7. I titolari dei diritti sono autorizzati ad applicare, in misura non eccedente a quanto necessario allo scopo, misure idonee a garantire la sicurezza e l’integrità delle reti e delle banche dati in cui sono ospitati le opere o gli altri materiali.
8. Le misure di cui ai commi 6 e 7 possono essere definite anche sulla base di accordi tra le associazioni dei titolari dei diritti, gli istituti di tutela del patrimonio culturale e gli organismi di ricerca.
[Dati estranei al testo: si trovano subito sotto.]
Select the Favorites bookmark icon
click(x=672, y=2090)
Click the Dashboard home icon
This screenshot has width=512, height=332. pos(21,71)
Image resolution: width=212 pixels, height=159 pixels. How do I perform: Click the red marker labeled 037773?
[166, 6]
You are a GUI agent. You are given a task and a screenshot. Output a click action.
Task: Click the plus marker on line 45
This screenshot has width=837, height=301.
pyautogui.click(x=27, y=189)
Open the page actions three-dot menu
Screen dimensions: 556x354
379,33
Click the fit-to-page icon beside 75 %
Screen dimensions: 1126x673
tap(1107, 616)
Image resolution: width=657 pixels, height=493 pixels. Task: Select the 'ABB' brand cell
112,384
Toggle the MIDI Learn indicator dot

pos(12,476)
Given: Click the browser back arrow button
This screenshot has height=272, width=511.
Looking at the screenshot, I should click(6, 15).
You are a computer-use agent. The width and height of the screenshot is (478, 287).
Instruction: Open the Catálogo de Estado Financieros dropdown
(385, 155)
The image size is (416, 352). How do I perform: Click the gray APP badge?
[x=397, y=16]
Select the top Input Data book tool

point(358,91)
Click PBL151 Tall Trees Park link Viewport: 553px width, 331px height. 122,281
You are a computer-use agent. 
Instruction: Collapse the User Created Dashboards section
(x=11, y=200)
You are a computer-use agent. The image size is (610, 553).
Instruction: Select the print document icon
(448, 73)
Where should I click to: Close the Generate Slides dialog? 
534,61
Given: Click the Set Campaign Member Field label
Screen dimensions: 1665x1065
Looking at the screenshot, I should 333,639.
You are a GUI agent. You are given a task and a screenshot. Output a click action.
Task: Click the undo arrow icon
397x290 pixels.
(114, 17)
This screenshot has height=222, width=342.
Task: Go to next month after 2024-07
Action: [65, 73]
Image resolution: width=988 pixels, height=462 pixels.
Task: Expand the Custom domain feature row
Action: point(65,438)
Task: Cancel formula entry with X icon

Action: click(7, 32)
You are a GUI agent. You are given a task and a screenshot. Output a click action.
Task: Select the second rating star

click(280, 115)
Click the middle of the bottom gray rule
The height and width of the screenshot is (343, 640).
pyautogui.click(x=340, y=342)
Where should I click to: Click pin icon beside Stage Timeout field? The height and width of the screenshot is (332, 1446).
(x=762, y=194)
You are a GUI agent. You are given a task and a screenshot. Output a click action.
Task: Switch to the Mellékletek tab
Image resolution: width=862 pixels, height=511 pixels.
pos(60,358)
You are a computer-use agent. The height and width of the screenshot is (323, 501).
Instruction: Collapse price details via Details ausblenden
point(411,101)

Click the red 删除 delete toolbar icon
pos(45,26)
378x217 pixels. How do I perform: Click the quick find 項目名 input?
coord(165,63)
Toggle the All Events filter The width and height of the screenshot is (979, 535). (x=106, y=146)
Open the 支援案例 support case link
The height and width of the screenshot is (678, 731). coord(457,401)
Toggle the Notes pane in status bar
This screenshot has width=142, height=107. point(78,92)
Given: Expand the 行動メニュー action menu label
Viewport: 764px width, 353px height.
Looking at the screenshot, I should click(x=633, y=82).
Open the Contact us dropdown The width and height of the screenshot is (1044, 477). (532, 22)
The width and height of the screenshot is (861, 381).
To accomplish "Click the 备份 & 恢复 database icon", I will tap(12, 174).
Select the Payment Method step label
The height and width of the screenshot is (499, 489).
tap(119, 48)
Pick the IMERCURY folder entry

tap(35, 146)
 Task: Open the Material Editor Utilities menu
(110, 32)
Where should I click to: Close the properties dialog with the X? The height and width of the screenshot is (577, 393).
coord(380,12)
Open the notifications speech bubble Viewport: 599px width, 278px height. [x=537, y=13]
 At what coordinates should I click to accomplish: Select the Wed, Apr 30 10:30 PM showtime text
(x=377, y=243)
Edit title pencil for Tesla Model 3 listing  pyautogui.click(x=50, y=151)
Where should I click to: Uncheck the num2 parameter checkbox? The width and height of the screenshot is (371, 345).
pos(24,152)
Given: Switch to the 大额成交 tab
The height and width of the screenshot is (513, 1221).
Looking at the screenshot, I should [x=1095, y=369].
9. Sono nulle le pattuizioni in contrasto con i commi 1, 6 e 7 del presente articolo.
Art. 70-quater
1. Fermo restando quanto previsto dall’articolo 70-ter, sono consentite le riproduzioni e le estrazioni da opere o da altri materiali contenuti in reti o in banche di dati cui si ha legittimamente accesso ai fini dell’estrazione di testo e di dati. L’estrazione di testo e di dati è consentita quando l’utilizzo delle opere e degli altri materiali non è stato espressamente riservato dai titolari del diritto d’autore e dei diritti connessi nonché dai titolari delle banche dati.
2. Le riproduzioni e le estrazioni eseguite ai sensi del comma 1 possono essere conservate solo per il tempo necessario ai fini dell’estrazione di testo e di dati.
3. Per lo svolgimento delle attività di cui al presente articolo sono in ogni caso garantiti livelli di sicurezza non inferiori a quelli definiti per lo svolgimento delle attività di cui all’articolo 70-ter.